■ WHAT YOU HAVE TO DO:
From the data that follows, copy every line with the string "Continu".
• • • • •
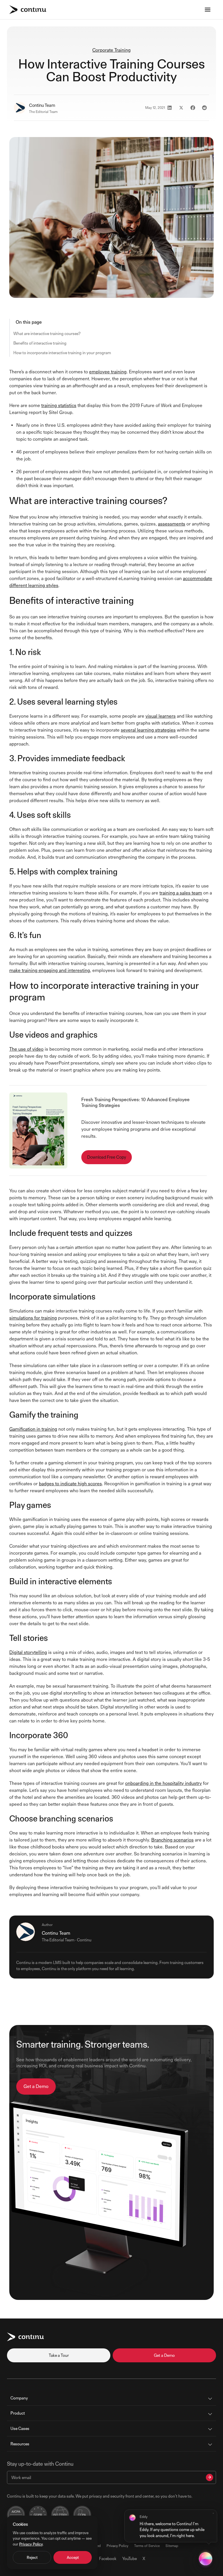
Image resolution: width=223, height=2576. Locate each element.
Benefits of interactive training (39, 343)
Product (17, 2413)
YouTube (129, 2558)
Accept (73, 2557)
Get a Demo (36, 2086)
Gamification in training (33, 1429)
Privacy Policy (117, 2545)
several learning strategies (148, 730)
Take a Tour (59, 2355)
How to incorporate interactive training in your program (62, 352)
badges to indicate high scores (70, 1483)
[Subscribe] (209, 2477)
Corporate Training (111, 50)
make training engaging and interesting (49, 970)
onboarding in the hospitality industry (163, 1783)
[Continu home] (27, 9)
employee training (108, 372)
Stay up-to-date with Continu (40, 2464)
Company (19, 2397)
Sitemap (172, 2545)
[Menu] (208, 9)
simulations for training (33, 1318)
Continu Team (42, 105)
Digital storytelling (28, 1652)
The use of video (26, 1049)
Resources (19, 2443)
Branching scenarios (172, 1840)
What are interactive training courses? (46, 333)
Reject (32, 2557)
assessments (171, 524)
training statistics (58, 405)
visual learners (160, 716)
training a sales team (180, 893)
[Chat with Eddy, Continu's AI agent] (205, 2558)
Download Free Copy (106, 1157)
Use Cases (19, 2428)
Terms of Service (147, 2545)
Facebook (107, 2558)
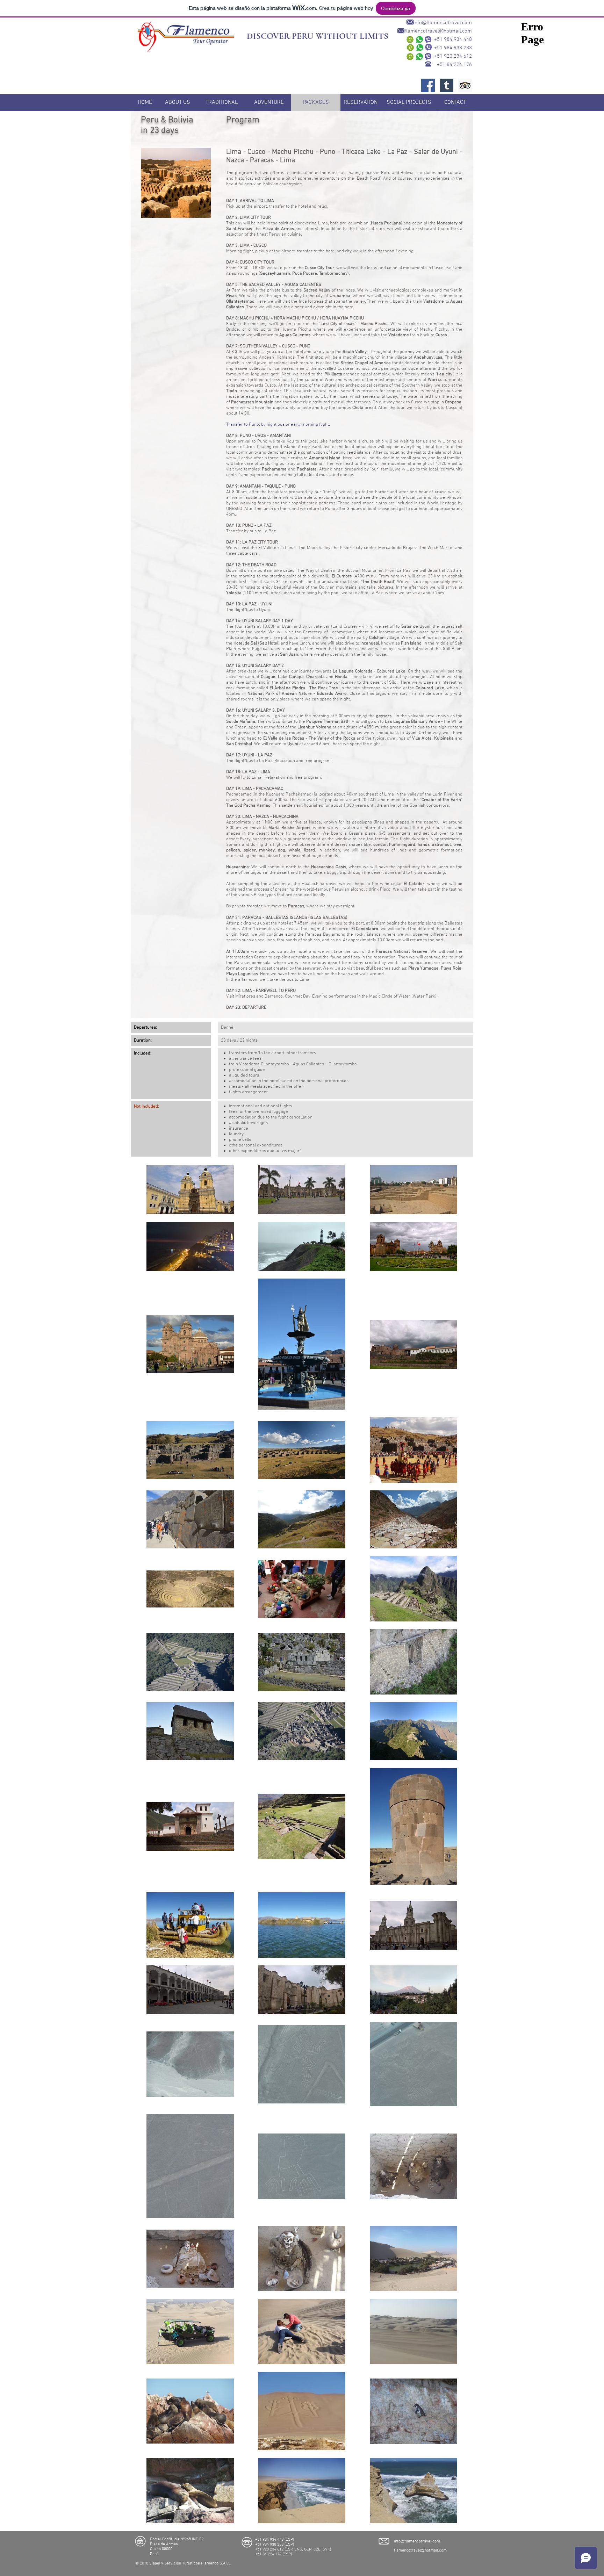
• • • • •
■ RESULT OF THE TASK:
[Continu home] (27, 9)
Stay up-to-date with Continu (40, 2464)
Continu Team (42, 105)
[Chat with Eddy, Continu's AI agent] (205, 2558)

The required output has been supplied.